Graham Greene guest stars in the episode, which was broadcast just one month after his death in September 2025. The episode was filmed in May 2025, and Ethan Hawke said that his "health seemed great when we were working together." Series creator Sterlin Harjo added, "He was a legendary person for a lot of us, especially Native storytellers and filmmakers, and he was a joy to have on set. He did an amazing job." The episode was dedicated to his memory.

==Reception==
"Old Indian Trick" received positive reviews from critics. Amanda Whitting of Vulture gave the episode a 3 star out of 5 rating and wrote, "Despite the episode's big reveals — and there are more than just the existence of a second will — “Old Indian Trick” doesn't hum with the same frenzied energy as The Lowdowns previous installments, which relied on playful antagonism between Lee and whomever he's roped into helping him. This week, though, Lee enlists Deidra, a bookshop employee whose only real problem with Lee is that he's low-key uncool. [...] The end result is that no one dislikes him, and Lee's day passes without much friction, which doesn't make for blistering TV."
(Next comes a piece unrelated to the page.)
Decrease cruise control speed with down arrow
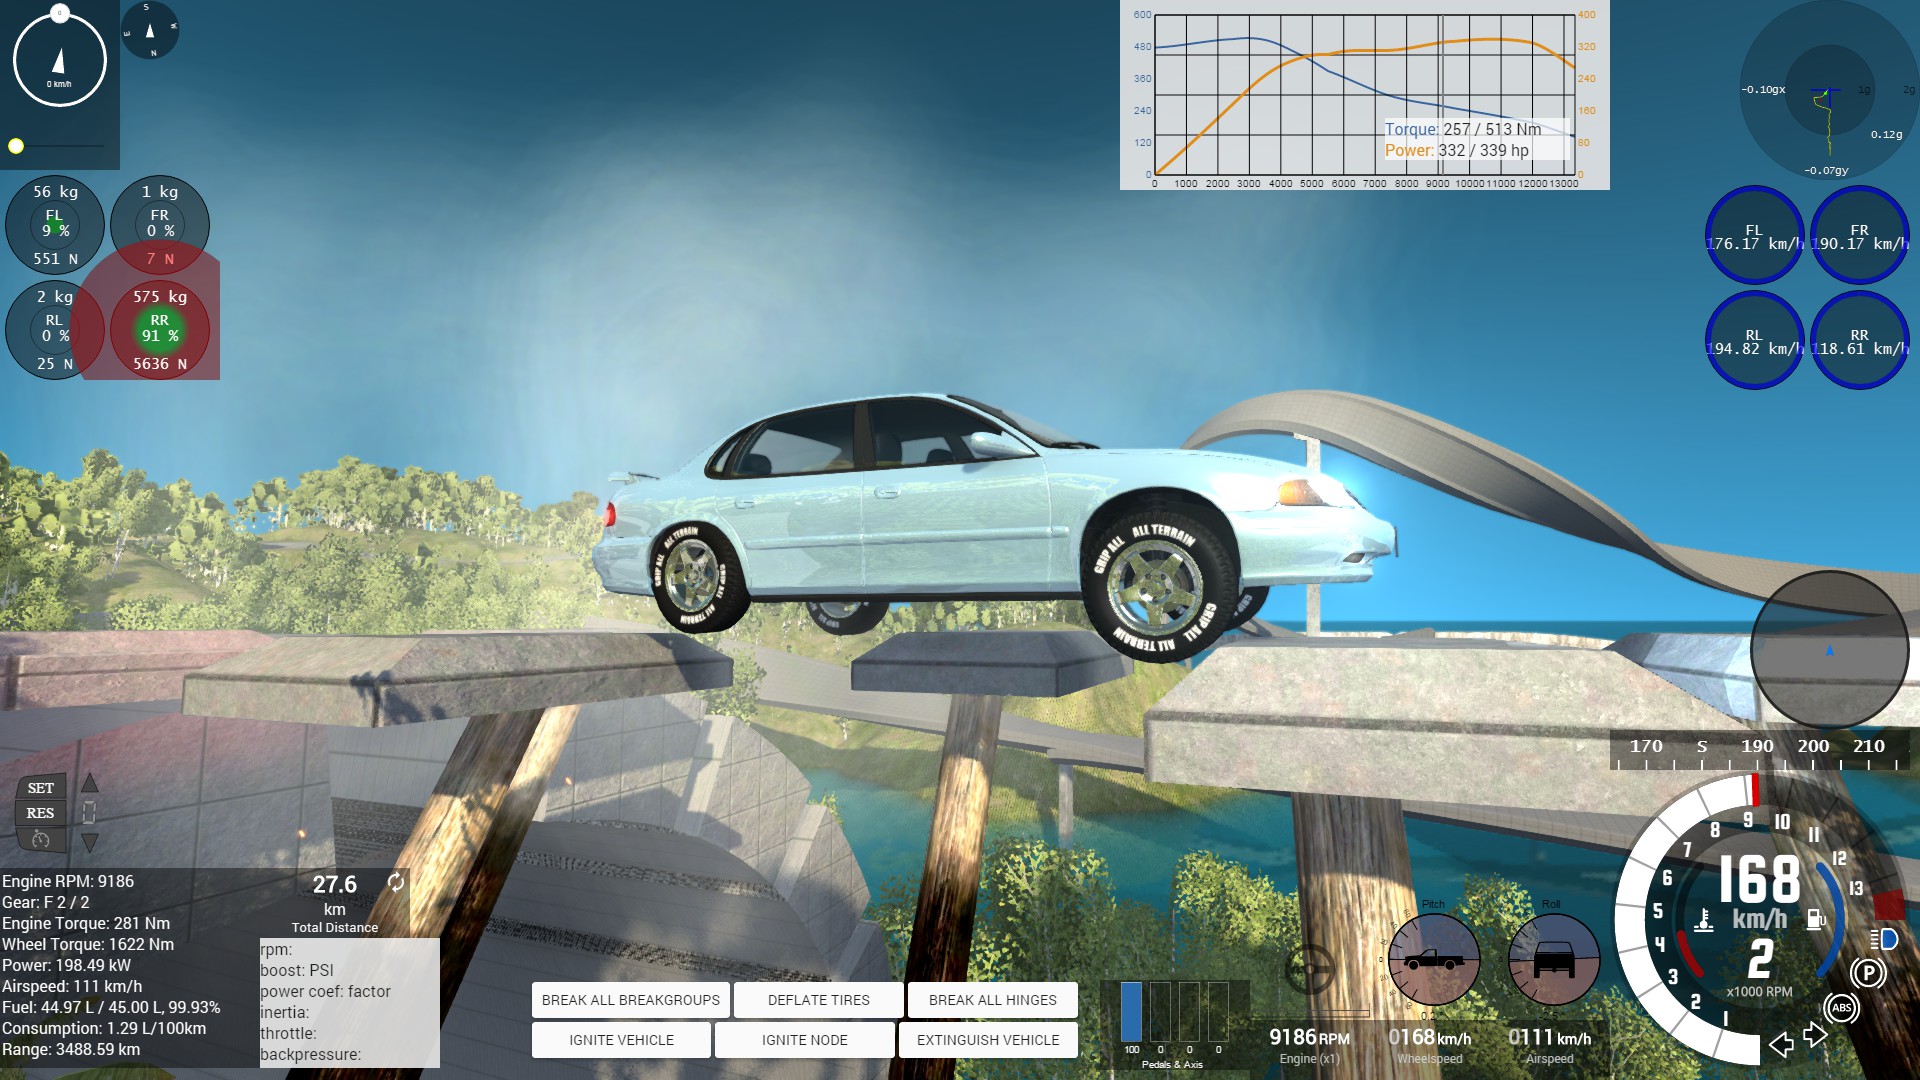The height and width of the screenshot is (1080, 1920). coord(89,843)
Sean T. Collins of Decider wrote, "Watching this episode in October 2025, when there are open Nazis and Christian Nationalists at the highest levels of government and the rule of law is being rewritten to favor white people and punish everyone else more or less openly, is... bittersweet. Nevertheless, it is bracing and necessary for art to address these people for who and what they are." Tori Preston of Pajiba wrote, "So maybe Betty Jo is our femme fatale after all! What I wanna know is, did Lee tell her because he trusts her, or did he tell her because he doesn't and now all he needs to do is keep an eye on Chutto's apartment and see who comes sniffing around? With only two more episodes left in the season, we won't have to wait long to see how this mystery shakes out - and who's left standing when it does."